BEGIN

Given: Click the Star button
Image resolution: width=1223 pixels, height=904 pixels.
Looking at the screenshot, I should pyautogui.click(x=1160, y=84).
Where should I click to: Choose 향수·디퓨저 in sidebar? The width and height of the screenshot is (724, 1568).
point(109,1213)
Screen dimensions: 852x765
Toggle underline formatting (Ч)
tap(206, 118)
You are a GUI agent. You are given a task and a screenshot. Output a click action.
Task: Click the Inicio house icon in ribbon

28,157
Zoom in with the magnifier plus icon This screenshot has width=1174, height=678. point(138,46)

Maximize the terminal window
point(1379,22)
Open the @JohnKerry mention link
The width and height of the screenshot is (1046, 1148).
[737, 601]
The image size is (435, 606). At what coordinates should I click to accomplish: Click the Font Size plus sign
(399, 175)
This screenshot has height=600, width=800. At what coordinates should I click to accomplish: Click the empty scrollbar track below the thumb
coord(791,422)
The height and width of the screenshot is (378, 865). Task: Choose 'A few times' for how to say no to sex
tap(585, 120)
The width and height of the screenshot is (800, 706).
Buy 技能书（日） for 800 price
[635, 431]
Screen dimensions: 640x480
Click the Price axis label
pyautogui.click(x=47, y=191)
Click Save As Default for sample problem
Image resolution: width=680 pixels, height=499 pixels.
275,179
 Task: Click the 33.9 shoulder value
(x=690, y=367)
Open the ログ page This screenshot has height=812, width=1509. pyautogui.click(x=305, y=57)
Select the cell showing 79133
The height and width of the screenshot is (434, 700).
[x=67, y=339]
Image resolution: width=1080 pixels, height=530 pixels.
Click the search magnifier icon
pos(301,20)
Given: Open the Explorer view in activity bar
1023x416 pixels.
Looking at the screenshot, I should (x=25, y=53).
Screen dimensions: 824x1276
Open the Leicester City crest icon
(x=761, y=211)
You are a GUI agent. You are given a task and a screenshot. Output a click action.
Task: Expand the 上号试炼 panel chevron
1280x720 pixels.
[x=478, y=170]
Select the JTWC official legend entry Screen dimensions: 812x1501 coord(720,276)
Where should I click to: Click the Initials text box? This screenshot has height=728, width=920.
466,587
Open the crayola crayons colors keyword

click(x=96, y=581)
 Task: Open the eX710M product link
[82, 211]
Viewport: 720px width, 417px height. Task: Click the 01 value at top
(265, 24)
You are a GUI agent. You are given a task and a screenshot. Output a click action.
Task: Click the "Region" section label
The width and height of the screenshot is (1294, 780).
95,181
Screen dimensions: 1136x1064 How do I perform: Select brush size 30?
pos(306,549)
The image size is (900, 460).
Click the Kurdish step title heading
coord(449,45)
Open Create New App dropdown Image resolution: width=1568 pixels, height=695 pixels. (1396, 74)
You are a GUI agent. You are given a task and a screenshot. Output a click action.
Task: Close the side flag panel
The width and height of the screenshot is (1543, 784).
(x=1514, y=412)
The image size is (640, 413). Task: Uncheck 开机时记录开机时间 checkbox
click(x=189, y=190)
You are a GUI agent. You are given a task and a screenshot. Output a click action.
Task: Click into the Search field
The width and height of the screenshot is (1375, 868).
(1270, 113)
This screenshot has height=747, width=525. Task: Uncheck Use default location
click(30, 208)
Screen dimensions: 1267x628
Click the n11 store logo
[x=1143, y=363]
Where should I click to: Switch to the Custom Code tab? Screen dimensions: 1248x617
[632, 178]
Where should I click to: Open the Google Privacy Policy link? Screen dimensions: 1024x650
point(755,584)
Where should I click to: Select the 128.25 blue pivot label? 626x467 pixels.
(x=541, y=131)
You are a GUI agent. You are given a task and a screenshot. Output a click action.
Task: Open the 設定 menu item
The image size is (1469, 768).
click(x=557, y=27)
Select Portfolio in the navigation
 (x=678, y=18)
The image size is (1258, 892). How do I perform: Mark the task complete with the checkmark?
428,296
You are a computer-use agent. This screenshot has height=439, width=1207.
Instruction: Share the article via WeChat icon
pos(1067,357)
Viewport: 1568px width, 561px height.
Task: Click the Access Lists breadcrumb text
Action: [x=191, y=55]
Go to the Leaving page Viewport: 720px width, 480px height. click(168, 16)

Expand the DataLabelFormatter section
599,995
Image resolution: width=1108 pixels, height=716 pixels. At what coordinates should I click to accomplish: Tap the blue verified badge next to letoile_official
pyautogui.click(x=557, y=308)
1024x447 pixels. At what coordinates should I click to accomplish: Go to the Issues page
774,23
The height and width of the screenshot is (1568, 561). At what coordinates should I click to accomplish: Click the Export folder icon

END

* _GOAL OF THE EXERCISE_: Exactly as given, repeat each line above.

* _OUTPUT FOR THIS EXERCISE_:
Given: Click the Star button
Image resolution: width=1223 pixels, height=904 pixels.
Looking at the screenshot, I should pyautogui.click(x=1160, y=84).
Where should I click to: Choose 향수·디퓨저 in sidebar? The width and height of the screenshot is (724, 1568).
point(109,1213)
Screen dimensions: 852x765
Toggle underline formatting (Ч)
tap(206, 118)
You are a GUI agent. You are given a task and a screenshot. Output a click action.
Task: Click the Inicio house icon in ribbon

28,157
Zoom in with the magnifier plus icon This screenshot has width=1174, height=678. point(138,46)

Maximize the terminal window
point(1379,22)
Open the @JohnKerry mention link
The width and height of the screenshot is (1046, 1148).
[737, 601]
The image size is (435, 606). At what coordinates should I click to accomplish: Click the Font Size plus sign
(399, 175)
This screenshot has height=600, width=800. At what coordinates should I click to accomplish: Click the empty scrollbar track below the thumb
coord(791,422)
The height and width of the screenshot is (378, 865). Task: Choose 'A few times' for how to say no to sex
tap(585, 120)
The width and height of the screenshot is (800, 706).
Buy 技能书（日） for 800 price
[635, 431]
Screen dimensions: 640x480
Click the Price axis label
pyautogui.click(x=47, y=191)
Click Save As Default for sample problem
Image resolution: width=680 pixels, height=499 pixels.
275,179
 Task: Click the 33.9 shoulder value
(x=690, y=367)
Open the ログ page This screenshot has height=812, width=1509. pyautogui.click(x=305, y=57)
Select the cell showing 79133
The height and width of the screenshot is (434, 700).
[x=67, y=339]
Image resolution: width=1080 pixels, height=530 pixels.
Click the search magnifier icon
pos(301,20)
Given: Open the Explorer view in activity bar
1023x416 pixels.
Looking at the screenshot, I should (x=25, y=53).
Screen dimensions: 824x1276
Open the Leicester City crest icon
(x=761, y=211)
You are a GUI agent. You are given a task and a screenshot. Output a click action.
Task: Expand the 上号试炼 panel chevron
1280x720 pixels.
[x=478, y=170]
Select the JTWC official legend entry Screen dimensions: 812x1501 coord(720,276)
Where should I click to: Click the Initials text box? This screenshot has height=728, width=920.
466,587
Open the crayola crayons colors keyword

click(x=96, y=581)
 Task: Open the eX710M product link
[82, 211]
Viewport: 720px width, 417px height. Task: Click the 01 value at top
(265, 24)
You are a GUI agent. You are given a task and a screenshot. Output a click action.
Task: Click the "Region" section label
The width and height of the screenshot is (1294, 780).
95,181
Screen dimensions: 1136x1064 How do I perform: Select brush size 30?
pos(306,549)
The image size is (900, 460).
Click the Kurdish step title heading
coord(449,45)
Open Create New App dropdown Image resolution: width=1568 pixels, height=695 pixels. (1396, 74)
You are a GUI agent. You are given a task and a screenshot. Output a click action.
Task: Close the side flag panel
The width and height of the screenshot is (1543, 784).
(x=1514, y=412)
The image size is (640, 413). Task: Uncheck 开机时记录开机时间 checkbox
click(x=189, y=190)
You are a GUI agent. You are given a task and a screenshot. Output a click action.
Task: Click into the Search field
The width and height of the screenshot is (1375, 868).
(1270, 113)
This screenshot has height=747, width=525. Task: Uncheck Use default location
click(30, 208)
Screen dimensions: 1267x628
Click the n11 store logo
[x=1143, y=363]
Where should I click to: Switch to the Custom Code tab? Screen dimensions: 1248x617
[632, 178]
Where should I click to: Open the Google Privacy Policy link? Screen dimensions: 1024x650
point(755,584)
Where should I click to: Select the 128.25 blue pivot label? 626x467 pixels.
(x=541, y=131)
You are a GUI agent. You are given a task and a screenshot. Output a click action.
Task: Open the 設定 menu item
The image size is (1469, 768).
click(x=557, y=27)
Select Portfolio in the navigation
 (x=678, y=18)
The image size is (1258, 892). How do I perform: Mark the task complete with the checkmark?
428,296
You are a computer-use agent. This screenshot has height=439, width=1207.
Instruction: Share the article via WeChat icon
pos(1067,357)
Viewport: 1568px width, 561px height.
Task: Click the Access Lists breadcrumb text
Action: [x=191, y=55]
Go to the Leaving page Viewport: 720px width, 480px height. click(168, 16)

Expand the DataLabelFormatter section
599,995
Image resolution: width=1108 pixels, height=716 pixels. At what coordinates should I click to accomplish: Tap the blue verified badge next to letoile_official
pyautogui.click(x=557, y=308)
1024x447 pixels. At what coordinates should I click to accomplish: Go to the Issues page
774,23
The height and width of the screenshot is (1568, 561). At what coordinates should I click to accomplish: Click the Export folder icon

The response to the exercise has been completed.